### Exercise objective
Starting at the top of the entries below, set down each line exactly as written, and stop after the line containing "Task: Select the Dodatkowa".
----- Source data -----
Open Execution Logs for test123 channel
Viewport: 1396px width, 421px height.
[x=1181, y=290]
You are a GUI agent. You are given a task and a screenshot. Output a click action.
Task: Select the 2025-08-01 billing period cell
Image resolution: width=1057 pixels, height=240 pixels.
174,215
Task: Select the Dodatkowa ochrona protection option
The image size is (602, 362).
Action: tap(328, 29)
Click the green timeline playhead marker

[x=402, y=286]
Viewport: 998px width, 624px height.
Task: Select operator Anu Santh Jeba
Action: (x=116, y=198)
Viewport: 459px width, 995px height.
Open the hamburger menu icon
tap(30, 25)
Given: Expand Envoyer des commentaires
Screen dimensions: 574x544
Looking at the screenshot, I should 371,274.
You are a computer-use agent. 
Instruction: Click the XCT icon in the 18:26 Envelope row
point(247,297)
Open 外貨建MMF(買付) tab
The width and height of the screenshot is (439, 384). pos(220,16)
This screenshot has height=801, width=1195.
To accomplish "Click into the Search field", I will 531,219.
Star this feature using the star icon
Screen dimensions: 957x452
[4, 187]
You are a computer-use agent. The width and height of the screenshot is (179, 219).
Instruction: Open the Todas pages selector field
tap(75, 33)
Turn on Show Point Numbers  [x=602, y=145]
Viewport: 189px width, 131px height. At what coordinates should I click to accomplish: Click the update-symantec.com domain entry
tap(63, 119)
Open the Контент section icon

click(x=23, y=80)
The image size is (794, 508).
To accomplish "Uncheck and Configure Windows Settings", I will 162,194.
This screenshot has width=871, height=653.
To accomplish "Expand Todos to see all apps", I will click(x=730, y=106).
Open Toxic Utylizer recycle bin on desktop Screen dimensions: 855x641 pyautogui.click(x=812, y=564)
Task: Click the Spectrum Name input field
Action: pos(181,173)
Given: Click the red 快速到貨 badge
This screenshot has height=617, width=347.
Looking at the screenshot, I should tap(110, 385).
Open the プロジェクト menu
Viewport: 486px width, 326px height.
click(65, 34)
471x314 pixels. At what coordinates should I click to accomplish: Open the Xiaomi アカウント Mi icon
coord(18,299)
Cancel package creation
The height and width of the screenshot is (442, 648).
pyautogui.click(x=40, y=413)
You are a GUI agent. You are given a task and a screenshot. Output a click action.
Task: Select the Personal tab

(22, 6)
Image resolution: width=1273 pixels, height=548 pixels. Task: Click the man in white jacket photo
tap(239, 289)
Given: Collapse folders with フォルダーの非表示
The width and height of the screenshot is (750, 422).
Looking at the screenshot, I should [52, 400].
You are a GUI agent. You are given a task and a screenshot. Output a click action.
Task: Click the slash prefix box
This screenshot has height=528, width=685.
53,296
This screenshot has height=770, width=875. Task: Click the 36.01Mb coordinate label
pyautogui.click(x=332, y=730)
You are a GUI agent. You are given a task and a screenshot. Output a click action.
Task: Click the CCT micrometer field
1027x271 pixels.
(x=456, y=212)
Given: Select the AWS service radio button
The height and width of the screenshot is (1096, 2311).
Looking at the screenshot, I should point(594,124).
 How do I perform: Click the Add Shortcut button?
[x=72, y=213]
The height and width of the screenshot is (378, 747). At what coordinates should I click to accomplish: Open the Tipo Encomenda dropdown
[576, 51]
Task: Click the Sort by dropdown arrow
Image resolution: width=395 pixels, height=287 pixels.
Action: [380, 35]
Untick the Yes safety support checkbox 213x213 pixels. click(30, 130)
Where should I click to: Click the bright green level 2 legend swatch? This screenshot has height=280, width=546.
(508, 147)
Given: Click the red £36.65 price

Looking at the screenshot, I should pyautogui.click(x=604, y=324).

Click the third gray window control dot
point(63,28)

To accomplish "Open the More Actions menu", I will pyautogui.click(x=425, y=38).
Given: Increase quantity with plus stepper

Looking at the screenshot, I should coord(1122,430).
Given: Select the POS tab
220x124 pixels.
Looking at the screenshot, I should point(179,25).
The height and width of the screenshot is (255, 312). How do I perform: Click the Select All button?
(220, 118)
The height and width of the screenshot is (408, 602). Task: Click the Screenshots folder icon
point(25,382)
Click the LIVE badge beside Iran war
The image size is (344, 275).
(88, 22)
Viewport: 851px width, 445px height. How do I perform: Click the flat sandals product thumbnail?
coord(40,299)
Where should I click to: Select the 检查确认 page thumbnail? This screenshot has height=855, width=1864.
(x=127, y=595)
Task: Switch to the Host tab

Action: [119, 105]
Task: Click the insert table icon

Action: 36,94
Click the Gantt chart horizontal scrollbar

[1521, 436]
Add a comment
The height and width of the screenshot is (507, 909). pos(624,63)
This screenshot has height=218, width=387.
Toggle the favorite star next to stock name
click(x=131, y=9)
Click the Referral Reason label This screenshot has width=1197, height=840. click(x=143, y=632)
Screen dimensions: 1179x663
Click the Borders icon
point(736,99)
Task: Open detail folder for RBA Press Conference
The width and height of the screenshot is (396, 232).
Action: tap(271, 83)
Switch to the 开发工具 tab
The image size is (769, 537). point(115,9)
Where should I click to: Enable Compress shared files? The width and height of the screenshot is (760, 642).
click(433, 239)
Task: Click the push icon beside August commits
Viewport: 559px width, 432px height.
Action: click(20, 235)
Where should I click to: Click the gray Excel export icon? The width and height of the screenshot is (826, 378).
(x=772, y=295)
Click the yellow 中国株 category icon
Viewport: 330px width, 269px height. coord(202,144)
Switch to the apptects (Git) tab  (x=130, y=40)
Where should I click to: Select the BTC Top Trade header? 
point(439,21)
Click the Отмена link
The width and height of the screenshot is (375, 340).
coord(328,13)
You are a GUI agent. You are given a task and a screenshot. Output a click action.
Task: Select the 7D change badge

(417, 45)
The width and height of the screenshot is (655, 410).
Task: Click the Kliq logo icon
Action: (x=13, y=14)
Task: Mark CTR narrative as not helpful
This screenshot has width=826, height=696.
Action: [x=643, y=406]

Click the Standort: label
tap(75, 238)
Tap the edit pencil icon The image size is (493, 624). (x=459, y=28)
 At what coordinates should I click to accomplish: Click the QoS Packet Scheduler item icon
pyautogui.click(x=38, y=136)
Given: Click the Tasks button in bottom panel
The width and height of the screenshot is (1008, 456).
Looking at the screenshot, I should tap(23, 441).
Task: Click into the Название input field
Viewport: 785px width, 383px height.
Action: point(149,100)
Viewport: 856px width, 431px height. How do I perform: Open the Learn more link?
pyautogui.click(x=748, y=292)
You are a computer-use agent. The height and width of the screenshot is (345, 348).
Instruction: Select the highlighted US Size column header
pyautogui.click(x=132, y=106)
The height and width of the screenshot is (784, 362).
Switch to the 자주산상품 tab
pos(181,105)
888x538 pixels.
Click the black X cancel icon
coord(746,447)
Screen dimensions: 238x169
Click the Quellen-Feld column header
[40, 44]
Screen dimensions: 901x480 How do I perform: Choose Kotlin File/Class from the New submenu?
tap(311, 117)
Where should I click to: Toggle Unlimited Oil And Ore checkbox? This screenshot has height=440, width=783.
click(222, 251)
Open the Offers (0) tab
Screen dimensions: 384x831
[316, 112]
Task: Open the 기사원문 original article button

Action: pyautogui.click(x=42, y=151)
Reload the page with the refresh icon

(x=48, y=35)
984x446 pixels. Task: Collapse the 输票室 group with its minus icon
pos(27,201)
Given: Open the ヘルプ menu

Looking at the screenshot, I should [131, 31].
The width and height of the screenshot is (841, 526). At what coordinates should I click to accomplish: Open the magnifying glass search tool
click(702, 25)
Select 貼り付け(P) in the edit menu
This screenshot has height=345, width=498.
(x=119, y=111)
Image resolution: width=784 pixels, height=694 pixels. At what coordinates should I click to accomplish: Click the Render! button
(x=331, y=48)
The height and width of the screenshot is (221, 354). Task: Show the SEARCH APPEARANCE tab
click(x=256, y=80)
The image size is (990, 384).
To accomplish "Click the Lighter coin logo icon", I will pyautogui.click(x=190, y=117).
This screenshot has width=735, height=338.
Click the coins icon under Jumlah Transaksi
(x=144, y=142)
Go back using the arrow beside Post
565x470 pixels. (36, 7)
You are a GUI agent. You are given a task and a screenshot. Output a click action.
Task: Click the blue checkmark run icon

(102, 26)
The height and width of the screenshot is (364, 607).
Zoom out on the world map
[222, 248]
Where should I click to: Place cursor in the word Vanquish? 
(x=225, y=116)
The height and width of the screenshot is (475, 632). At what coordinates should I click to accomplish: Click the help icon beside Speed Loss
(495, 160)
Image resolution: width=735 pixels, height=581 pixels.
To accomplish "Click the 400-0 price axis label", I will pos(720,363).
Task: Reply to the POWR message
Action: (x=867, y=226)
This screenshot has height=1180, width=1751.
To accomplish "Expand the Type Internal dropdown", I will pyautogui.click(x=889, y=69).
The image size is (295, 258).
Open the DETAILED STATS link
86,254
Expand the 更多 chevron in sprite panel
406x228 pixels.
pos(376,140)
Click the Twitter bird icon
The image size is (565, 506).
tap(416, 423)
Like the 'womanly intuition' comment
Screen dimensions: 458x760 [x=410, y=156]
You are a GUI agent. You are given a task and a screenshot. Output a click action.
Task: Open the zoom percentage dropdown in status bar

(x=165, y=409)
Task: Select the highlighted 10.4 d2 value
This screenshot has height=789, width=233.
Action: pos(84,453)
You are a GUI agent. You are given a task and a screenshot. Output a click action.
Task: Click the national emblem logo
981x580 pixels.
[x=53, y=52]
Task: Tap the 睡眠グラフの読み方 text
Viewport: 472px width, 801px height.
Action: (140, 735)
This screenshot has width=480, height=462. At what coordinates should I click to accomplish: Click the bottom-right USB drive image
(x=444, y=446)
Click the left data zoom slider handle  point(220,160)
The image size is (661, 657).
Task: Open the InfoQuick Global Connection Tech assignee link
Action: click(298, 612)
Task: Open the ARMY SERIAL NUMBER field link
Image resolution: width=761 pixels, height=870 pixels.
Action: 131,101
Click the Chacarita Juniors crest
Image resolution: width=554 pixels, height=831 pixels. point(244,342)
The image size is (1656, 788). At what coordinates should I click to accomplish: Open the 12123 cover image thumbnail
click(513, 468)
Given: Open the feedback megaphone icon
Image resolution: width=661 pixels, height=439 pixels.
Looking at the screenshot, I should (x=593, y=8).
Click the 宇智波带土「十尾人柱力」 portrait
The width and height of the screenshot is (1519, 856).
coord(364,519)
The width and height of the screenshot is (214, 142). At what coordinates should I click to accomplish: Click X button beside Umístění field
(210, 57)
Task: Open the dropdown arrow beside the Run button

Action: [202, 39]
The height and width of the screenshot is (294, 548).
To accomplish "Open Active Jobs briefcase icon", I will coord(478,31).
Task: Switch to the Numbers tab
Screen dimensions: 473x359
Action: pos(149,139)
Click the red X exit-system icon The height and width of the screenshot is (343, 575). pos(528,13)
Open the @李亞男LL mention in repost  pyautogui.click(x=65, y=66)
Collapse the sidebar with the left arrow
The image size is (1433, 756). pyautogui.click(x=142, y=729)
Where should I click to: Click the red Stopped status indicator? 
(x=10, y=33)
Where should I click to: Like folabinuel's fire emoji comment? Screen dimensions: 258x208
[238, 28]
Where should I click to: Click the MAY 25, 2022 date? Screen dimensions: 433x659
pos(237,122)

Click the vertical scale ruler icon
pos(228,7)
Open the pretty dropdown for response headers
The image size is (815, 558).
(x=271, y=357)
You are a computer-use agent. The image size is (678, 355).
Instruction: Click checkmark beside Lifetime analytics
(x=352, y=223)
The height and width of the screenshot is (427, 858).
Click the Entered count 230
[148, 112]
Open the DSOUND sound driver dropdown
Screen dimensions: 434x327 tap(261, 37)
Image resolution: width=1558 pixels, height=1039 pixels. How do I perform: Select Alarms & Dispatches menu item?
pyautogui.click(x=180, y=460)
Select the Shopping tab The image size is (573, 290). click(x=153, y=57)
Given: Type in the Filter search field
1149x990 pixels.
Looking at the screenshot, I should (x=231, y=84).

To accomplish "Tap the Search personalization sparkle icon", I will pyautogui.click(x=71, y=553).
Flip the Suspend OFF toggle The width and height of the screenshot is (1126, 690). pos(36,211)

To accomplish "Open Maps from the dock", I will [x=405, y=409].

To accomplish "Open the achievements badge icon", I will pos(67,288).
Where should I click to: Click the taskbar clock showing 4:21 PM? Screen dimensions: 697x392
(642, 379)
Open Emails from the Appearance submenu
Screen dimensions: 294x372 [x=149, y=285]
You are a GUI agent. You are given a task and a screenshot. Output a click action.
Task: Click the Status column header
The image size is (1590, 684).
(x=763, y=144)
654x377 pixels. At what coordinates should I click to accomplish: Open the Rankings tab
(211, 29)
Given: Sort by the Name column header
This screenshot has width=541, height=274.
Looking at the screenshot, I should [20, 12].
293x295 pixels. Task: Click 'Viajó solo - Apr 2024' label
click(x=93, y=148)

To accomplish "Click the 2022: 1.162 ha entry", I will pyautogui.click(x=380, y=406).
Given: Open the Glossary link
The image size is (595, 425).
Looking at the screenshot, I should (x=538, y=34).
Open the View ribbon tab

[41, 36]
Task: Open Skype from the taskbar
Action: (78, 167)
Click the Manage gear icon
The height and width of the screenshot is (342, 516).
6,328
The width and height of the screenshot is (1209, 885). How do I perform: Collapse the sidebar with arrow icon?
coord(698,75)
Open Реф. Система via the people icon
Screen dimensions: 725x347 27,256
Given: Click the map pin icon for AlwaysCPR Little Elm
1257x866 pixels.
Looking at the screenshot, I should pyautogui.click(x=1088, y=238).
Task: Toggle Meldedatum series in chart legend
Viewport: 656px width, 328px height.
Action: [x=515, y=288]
-----
### Reply to the exercise
Open Execution Logs for test123 channel
Viewport: 1396px width, 421px height.
[x=1181, y=290]
You are a GUI agent. You are given a task and a screenshot. Output a click action.
Task: Select the 2025-08-01 billing period cell
Image resolution: width=1057 pixels, height=240 pixels.
174,215
Task: Select the Dodatkowa ochrona protection option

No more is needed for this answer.